- **Excerpt**
····················

Schema changes: where in Java code are they sent?

Hello,

I’m doing some research on schema migrations for Cassandra.

I’ve been playing with cqlsh with TRACING ON, and I can see that a schema change like “CREATE TABLE” is sent to all nodes in the cluster. And also that “CREATE TABLE” fails if only one of my three nodes is up (with replication factor = 3).

I’ve been trying to find the Java code where the schema migration is sent to the other nodes in the cluster, to understand what the requirements are for successfully applying the update. E.g.: is QUORUM consistency level applied?

I spent an hour looking through the Java code last night, with no luck. I thought this code would be in StorageProxy.java, but I have not found it there, or in any of the other classes I looked at.

Any pointers would be appreciated.

Thanks, best regards, Rich


Re: Schema changes: where in Java code are they sent?

Posted by Richard Dawe <ri...@messagesystems.com>.
Good morning,

Sorry for the slow reply here. I finally had some time to test cqlsh tracing on a ccm cluster with 2 of 3 nodes down, to see if the unavailable error was due to cqlsh or my query. Reply inline below.

On 15/01/2015 12:46, "Tyler Hobbs" <ty...@datastax.com>> wrote:

On Thu, Jan 15, 2015 at 6:30 AM, Richard Dawe <ri...@messagesystems.com>> wrote:

I thought it might be quorum consistency level, because of the because I was seeing with cqlsh. I was testing with ccm with C* 2.0.8, 3 nodes, vnodes enabled ("ccm create test -v 2.0.8 -n 3 --vnodes -s”). With all three nodes up, my schema operations were working fine. When I took down two nodes using “ccm node2 stop”, “ccm node3 stop”, I found that schema operations through “ccm node1 cqlsh” were failing like this:

  cqlsh> ALTER TABLE test.test3 ADD fred text;
  Unable to complete request: one or more nodes were unavailable.

That’s the full output — I had enabled tracing, but only that error came back.

After reading your reply, I went back and re-ran my tests with cqlsh, and it seems like the “one or more nodes were unavailable” may be due to cqlsh’s error handling.

····················

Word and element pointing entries
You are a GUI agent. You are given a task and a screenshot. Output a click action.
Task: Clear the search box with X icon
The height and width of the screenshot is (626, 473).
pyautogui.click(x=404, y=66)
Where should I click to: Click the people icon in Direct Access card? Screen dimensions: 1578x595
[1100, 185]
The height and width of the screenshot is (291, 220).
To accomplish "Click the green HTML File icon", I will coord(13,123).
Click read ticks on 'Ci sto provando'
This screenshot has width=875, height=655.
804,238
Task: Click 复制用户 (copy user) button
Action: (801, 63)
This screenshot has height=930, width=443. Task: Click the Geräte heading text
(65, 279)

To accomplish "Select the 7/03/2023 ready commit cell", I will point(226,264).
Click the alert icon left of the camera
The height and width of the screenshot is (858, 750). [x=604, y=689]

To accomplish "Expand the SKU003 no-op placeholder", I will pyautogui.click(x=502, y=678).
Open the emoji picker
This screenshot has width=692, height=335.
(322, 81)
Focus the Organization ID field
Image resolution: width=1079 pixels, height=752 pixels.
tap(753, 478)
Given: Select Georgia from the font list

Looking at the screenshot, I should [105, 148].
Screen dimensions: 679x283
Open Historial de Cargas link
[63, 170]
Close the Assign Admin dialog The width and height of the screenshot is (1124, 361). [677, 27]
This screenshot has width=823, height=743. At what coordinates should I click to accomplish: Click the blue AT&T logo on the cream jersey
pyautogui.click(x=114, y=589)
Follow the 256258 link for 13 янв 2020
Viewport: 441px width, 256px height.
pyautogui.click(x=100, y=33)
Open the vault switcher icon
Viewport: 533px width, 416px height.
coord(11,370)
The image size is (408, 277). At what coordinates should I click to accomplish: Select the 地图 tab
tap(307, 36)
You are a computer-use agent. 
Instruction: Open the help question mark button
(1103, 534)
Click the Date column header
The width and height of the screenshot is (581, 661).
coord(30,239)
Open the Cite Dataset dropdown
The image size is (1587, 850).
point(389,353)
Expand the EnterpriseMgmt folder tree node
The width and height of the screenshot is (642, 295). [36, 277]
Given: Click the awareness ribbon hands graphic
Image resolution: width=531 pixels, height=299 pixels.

····················

- **What is asked**
1. Using the excerpt on Cassandra schema changes, decide whether each statement agrees with it. (a) The writer expected the relevant code to be in StorageProxy.java and found it there. (b) The ccm test cluster ran C* 2.0.8 with three nodes. (c) With tracing enabled, the failed ALTER TABLE returned trace output along with the error.
2. Proceed with the Cassandra schema-change message, starting right after its final sentence.
These data were taken from a different source.

- **Per-task outputs**
1.
(a) No: "I thought this code would be in StorageProxy.java, but I have not found it there"
(b) Yes: "I was testing with ccm with C* 2.0.8, 3 nodes, vnodes enabled"
(c) No: "I had enabled tracing, but only that error came back."

2.
If I wait a bit, and re-run my schema operations, they work fine with only one node up. I can see in the tracing that it’s only talking to node1 (127.0.0.1) to make the schema modifications.

Is this a known issue in cqlsh? If it helps I can send the full command-line session log.

That Unavailable error may actually be from the tracing-related queries failing (that's what I suspect, at least).  Starting cqlsh with --debug might show you a stacktrace in that case, but I'm not 100% sure.

Yes, it does seem to be cqlsh tracing. The debug output below was generated with:

 * A 3 node ccm cluster, running Cassandra 2.0.8 on Ubuntu 14.10 x86_64.
 * I took down 2 of the 3 nodes.
 * Table test5 has a replication factor of 3, primary key is “id text”.
 * cqlsh session was started after 2 of the 3 nodes had been shut down.

Debug output:

rdawe@cstar:~$ ccm node1 cqlsh --debug
Using CQL driver: <module 'cql' from '/home/rdawe/.ccm/repository/2.0.8/bin/../lib/cql-internal-only-1.4.1.zip/cql-1.4.1/cql/__init__.py'>
Using thrift lib: <module 'thrift' from '/home/rdawe/.ccm/repository/2.0.8/bin/../lib/thrift-python-internal-only-0.9.1.zip/thrift/__init__.py'>
Connected to test at 127.0.0.1:9160.
[cqlsh 4.1.1 | Cassandra 2.0.8-SNAPSHOT | CQL spec 3.1.1 | Thrift protocol 19.39.0]
Use HELP for help.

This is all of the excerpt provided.